3. Give the project a descriptive name, such as `Instruqt SSO Integration`.
4. Click **CREATE**.

#### Step 2: Configure the OAuth Consent Screen

1. In the navigation menu, go to **APIs & Services > OAuth consent screen**.
2. Select the **User Type** (Internal or External) that applies to your organization.
3. Provide the required application details, including the application name (`Instruqt SSO`), user support email, and developer contact information.
4. Click **SAVE AND CONTINUE**.

#### Step 3: Create OAuth 2.0 Credentials

1. In the navigation menu, go to **APIs & Services > Credentials**.
2. Click **CREATE CREDENTIALS** and select **OAuth client ID**.
3. For the **Application type**, select **Web application**.
4. Give the client a descriptive name, such as `Instruqt SSO Client`.
5. Under the **Authorized redirect URIs** section, click **ADD URI** and enter the following URL: `https://sso.play.instruqt.com/login/callback`
6. Click **CREATE**.

#### Step 4: Retrieve Client ID and Client Secret

1. After creating the credentials, a pop-up will display your **Client ID** and **Client secret**.
2. Copy these two values and store them securely.
3. You will also need to provide your **Google Workspace Domain** (e.g., `your-company.com`). This is the domain you use for your Google Workspace accounts.

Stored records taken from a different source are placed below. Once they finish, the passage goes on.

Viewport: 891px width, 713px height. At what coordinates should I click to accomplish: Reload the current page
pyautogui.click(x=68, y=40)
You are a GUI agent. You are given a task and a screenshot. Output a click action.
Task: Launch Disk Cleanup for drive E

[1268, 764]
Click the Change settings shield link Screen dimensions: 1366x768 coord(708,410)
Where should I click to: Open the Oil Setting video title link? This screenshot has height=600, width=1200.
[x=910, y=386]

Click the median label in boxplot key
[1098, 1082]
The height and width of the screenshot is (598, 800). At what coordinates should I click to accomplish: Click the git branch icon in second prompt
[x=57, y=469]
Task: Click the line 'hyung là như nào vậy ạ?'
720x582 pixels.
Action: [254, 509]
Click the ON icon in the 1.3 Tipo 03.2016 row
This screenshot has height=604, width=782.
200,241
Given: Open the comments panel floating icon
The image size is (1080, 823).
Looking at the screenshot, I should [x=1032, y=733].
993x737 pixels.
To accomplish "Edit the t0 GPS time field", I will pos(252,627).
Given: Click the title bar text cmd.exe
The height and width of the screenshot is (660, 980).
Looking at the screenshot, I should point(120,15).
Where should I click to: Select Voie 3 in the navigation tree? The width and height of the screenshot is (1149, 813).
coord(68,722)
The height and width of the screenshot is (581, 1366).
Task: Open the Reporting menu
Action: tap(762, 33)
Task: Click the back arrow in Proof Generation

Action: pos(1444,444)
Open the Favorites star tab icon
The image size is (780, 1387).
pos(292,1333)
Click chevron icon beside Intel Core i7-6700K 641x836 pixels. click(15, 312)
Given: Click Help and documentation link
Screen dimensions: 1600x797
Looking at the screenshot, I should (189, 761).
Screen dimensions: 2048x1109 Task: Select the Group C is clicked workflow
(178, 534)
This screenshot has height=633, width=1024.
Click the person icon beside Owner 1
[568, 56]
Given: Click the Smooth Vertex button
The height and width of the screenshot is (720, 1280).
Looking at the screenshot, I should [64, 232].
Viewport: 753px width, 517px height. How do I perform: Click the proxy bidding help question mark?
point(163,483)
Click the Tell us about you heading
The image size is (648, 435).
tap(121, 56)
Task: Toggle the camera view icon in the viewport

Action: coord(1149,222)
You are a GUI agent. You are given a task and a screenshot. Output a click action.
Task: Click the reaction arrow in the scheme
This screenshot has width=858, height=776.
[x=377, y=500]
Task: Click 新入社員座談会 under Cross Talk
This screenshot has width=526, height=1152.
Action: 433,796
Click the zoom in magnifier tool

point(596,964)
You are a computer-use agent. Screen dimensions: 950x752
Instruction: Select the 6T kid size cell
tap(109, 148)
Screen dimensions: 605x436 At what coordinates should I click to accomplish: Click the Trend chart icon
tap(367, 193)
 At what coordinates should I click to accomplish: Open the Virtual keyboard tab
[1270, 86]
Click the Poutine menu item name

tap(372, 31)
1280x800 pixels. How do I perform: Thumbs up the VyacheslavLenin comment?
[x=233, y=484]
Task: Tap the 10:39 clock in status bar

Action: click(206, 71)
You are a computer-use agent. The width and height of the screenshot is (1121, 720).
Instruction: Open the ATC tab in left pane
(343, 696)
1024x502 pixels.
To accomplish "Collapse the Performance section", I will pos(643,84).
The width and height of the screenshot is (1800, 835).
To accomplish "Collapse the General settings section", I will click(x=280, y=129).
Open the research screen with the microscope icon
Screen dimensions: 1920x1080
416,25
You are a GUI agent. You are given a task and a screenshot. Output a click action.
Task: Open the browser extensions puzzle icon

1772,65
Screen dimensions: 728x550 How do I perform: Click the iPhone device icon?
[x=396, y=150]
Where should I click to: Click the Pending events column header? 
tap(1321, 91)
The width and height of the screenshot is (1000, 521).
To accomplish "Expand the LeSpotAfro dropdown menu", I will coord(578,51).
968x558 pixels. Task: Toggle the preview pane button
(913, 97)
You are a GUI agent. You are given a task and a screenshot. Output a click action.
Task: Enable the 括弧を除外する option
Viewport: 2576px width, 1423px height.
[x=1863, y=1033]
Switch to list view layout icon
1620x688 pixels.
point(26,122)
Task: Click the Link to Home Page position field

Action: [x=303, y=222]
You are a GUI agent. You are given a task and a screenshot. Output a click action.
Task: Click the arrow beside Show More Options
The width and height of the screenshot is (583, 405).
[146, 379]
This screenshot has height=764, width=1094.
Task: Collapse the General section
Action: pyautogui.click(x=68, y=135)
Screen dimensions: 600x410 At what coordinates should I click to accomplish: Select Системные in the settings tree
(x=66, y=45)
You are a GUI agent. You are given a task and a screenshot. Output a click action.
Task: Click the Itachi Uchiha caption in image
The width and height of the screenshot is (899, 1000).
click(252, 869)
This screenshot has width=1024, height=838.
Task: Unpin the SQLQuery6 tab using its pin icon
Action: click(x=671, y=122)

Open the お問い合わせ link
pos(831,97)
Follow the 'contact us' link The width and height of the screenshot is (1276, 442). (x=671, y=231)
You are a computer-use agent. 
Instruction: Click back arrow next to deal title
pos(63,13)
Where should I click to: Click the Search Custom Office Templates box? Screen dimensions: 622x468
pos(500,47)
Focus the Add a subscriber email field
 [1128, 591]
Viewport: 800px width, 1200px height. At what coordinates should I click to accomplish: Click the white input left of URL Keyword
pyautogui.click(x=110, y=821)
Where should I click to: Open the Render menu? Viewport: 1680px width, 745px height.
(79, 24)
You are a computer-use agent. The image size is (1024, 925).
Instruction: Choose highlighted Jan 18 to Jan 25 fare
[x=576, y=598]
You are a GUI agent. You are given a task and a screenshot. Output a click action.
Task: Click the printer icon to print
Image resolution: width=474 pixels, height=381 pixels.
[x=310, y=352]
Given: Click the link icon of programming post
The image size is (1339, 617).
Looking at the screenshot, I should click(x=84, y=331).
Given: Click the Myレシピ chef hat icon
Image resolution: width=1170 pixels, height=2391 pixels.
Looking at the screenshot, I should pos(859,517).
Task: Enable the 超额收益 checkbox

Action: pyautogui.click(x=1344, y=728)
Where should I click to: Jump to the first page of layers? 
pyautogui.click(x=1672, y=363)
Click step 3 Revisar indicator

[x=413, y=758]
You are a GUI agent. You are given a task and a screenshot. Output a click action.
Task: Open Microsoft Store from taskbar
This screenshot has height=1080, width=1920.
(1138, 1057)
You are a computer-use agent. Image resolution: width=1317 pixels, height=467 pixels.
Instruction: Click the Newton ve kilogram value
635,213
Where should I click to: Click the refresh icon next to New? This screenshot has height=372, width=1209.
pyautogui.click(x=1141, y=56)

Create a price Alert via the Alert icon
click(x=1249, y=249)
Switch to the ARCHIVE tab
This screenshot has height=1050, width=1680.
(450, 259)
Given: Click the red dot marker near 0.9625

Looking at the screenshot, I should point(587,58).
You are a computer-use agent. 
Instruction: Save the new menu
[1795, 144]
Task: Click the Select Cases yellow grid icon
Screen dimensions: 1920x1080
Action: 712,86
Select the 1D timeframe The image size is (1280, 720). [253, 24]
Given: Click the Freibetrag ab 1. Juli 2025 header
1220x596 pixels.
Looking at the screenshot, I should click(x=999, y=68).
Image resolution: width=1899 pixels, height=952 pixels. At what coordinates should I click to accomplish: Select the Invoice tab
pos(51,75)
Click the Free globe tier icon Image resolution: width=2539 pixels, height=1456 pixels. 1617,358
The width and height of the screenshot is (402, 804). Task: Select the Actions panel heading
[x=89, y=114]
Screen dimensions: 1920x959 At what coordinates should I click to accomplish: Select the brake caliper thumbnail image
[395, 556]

#### Step 5: Finalize Configuration in Instruqt

1. Go to `https://play.instruqt.com/manage/{team-name}/sso`
2. Select the **Google Workspace** option.
3. Use the three parameters you retrieved in Step 4 (**Domain**, **Client ID**, and **Client Secret**) to configure the integration.
4. Click **Save**. Users in your organization will be able to sign in to play.instruqt.com using their Okta credentials.